Top of Material supplied

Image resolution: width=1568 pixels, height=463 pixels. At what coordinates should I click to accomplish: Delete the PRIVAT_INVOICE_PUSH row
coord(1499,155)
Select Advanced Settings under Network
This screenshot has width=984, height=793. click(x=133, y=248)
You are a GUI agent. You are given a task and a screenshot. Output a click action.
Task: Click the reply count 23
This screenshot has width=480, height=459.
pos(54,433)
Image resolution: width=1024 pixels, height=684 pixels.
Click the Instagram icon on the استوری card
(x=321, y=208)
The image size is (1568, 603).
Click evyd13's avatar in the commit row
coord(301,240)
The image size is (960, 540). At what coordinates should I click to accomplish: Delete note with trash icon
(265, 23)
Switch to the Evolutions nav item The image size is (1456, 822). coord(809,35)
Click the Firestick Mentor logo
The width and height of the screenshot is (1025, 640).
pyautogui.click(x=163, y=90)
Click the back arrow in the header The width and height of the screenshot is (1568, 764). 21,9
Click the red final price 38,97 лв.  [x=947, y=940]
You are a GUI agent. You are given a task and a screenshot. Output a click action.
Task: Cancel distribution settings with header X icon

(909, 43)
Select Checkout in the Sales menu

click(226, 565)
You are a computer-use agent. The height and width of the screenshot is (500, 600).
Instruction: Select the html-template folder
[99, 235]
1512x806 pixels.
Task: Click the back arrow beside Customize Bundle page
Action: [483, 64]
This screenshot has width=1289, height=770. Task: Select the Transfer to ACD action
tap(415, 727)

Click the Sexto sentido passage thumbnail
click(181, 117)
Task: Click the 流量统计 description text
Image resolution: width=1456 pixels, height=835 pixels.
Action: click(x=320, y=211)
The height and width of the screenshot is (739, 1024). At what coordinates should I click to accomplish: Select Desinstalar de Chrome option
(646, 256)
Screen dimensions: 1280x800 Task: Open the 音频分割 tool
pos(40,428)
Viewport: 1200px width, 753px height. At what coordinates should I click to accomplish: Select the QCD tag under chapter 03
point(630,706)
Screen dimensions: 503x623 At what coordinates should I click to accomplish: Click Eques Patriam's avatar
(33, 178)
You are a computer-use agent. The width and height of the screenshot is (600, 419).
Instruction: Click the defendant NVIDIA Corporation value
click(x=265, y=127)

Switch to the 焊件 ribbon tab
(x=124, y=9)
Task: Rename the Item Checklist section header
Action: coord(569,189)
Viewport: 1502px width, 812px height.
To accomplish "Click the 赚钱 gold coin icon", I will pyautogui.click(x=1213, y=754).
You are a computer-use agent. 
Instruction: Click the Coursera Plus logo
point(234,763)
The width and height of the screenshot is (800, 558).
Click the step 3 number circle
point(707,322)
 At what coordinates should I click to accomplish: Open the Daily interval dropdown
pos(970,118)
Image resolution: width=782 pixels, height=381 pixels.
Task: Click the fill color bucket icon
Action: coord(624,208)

Bottom of Material supplied

_Exercise objective_: Give back, unchanged, the line that holds "Instruction: Click the defendant" along with all lines after it through the last line above.

_Solved exercise_:
Instruction: Click the defendant NVIDIA Corporation value
click(x=265, y=127)

Switch to the 焊件 ribbon tab
(x=124, y=9)
Task: Rename the Item Checklist section header
Action: coord(569,189)
Viewport: 1502px width, 812px height.
To accomplish "Click the 赚钱 gold coin icon", I will pyautogui.click(x=1213, y=754).
You are a computer-use agent. 
Instruction: Click the Coursera Plus logo
point(234,763)
The width and height of the screenshot is (800, 558).
Click the step 3 number circle
point(707,322)
 At what coordinates should I click to accomplish: Open the Daily interval dropdown
pos(970,118)
Image resolution: width=782 pixels, height=381 pixels.
Task: Click the fill color bucket icon
Action: coord(624,208)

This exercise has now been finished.